Spousal Guilt

From time to time, I am saddened by feelings of guilt over what I am putting my GF through.  I have been meaning to say a word or two about it in these pages for some time, and am finally impelled to do so after having read similar sentiments on the blog of my dear friend Petra.

So guilt-ridden am I, that it seems whenever GF gets upset with me, I take it to be a sign of her patience running thin with my whole charade.

As most of you know, GF has been about as supportive a gal as any t-girl could hope for.  I spend the majority of my time in girl mode, and she not only puts up with it, but swears she is richer for the friendship of her new girlfriend.

But, GF is one of those terribly giving partners, whose incredible willingness to accommodate my wishes leaves me worried that one day she will reach the end of her line of patience and simply explode!  She insists to this day that she is happy and that our differing personalities in this regard are what allow us to get along so well.

I realize I am blessed with her and her understanding and adaptability, and I am resolved not to take advantage of her good nature.

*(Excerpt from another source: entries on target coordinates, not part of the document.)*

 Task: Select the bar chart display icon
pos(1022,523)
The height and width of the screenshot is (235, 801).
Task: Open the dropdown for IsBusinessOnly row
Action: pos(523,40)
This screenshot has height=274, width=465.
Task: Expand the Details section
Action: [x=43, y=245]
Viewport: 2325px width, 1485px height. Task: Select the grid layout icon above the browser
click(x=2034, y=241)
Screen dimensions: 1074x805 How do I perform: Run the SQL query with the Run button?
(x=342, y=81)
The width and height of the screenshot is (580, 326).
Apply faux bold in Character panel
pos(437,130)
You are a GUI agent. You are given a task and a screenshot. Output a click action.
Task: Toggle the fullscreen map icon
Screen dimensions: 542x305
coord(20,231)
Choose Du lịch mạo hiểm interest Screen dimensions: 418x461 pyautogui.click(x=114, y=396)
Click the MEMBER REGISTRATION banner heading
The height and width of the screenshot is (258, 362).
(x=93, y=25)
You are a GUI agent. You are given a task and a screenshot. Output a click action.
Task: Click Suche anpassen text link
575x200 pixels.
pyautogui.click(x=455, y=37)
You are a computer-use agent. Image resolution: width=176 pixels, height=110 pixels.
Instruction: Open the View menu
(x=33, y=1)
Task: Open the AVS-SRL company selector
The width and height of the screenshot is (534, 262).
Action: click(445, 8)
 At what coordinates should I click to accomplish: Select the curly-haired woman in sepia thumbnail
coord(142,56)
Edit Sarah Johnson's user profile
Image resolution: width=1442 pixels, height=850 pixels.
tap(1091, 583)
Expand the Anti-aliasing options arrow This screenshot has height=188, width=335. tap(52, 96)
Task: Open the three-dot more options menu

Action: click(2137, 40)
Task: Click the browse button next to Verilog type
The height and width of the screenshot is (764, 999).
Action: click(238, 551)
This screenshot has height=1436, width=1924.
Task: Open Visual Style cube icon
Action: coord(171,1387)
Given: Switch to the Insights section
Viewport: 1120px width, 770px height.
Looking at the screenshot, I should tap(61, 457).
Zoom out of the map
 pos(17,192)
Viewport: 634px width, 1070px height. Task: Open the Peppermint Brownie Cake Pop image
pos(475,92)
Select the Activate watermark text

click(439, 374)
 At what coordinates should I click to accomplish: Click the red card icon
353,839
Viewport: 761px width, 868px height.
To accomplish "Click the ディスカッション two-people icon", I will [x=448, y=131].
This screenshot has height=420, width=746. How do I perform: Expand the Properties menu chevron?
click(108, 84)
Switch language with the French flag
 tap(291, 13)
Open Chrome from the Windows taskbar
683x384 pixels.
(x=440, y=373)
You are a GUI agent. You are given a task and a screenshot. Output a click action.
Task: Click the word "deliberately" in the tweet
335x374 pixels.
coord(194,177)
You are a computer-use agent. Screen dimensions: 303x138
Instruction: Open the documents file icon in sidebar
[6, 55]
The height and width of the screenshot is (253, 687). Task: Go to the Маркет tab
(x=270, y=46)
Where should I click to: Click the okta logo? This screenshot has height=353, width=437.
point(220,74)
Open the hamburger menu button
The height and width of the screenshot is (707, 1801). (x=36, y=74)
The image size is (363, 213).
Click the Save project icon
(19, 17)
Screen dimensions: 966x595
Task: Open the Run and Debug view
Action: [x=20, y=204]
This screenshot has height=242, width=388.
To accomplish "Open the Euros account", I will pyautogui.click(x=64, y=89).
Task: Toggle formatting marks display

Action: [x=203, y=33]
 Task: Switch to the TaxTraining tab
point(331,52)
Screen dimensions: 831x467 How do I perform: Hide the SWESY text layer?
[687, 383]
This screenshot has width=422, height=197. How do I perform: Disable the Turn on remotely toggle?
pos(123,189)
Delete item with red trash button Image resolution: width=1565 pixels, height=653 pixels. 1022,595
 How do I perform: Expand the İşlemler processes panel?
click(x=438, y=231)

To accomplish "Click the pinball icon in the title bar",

So, when I am second-guessing myself… when I struggle with inner thoughts of whether my whole crossdressing thing is a form of self-destructive psychological pathology, I also start wondering how and why she puts up with me, and consider that I am prevailing far too much upon the tender mercies of the universe to convince her that the dysfunctional, bi-gendered, peculiar creature that I am is worth all the trouble.